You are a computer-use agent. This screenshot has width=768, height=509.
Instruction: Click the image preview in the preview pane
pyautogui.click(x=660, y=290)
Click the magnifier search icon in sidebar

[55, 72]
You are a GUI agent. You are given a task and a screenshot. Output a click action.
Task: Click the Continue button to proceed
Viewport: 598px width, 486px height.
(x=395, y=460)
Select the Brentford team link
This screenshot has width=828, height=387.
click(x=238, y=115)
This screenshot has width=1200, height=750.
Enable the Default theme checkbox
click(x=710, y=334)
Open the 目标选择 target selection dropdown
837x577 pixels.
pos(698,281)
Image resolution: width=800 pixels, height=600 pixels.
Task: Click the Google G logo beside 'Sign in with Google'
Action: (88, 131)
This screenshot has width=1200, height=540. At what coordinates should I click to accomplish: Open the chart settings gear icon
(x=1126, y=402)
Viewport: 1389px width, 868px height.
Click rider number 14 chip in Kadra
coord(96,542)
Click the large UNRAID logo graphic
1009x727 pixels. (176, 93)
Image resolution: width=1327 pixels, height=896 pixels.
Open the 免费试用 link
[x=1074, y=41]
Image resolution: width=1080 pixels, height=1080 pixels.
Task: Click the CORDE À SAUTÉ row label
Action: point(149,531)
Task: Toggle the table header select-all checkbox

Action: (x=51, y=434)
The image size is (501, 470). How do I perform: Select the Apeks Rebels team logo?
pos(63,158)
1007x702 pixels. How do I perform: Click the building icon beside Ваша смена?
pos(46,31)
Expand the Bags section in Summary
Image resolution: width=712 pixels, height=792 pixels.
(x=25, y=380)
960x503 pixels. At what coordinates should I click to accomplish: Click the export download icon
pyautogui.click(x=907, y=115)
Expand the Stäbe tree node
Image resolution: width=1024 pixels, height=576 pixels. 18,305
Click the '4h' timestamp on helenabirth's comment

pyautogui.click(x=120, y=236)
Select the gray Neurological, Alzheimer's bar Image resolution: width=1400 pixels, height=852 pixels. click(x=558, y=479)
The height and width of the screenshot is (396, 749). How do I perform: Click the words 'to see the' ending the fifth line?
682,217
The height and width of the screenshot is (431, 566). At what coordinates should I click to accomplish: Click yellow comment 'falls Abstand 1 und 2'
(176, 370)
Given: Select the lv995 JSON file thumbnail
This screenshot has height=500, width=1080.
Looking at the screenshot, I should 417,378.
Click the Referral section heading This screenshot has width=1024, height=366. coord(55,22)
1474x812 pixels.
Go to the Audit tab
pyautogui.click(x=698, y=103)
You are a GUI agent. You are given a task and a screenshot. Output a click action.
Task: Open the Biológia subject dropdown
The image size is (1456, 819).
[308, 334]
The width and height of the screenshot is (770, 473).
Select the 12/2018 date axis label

++++

Problem to work on :: Copy out only the lines above from the one with "960x503 pixels. At" to the one with "Select the gray", inclusive, exactly as they stand.

Answer box ::
960x503 pixels. At what coordinates should I click to accomplish: Click the export download icon
pyautogui.click(x=907, y=115)
Expand the Stäbe tree node
Image resolution: width=1024 pixels, height=576 pixels. 18,305
Click the '4h' timestamp on helenabirth's comment

pyautogui.click(x=120, y=236)
Select the gray Neurological, Alzheimer's bar Image resolution: width=1400 pixels, height=852 pixels. click(x=558, y=479)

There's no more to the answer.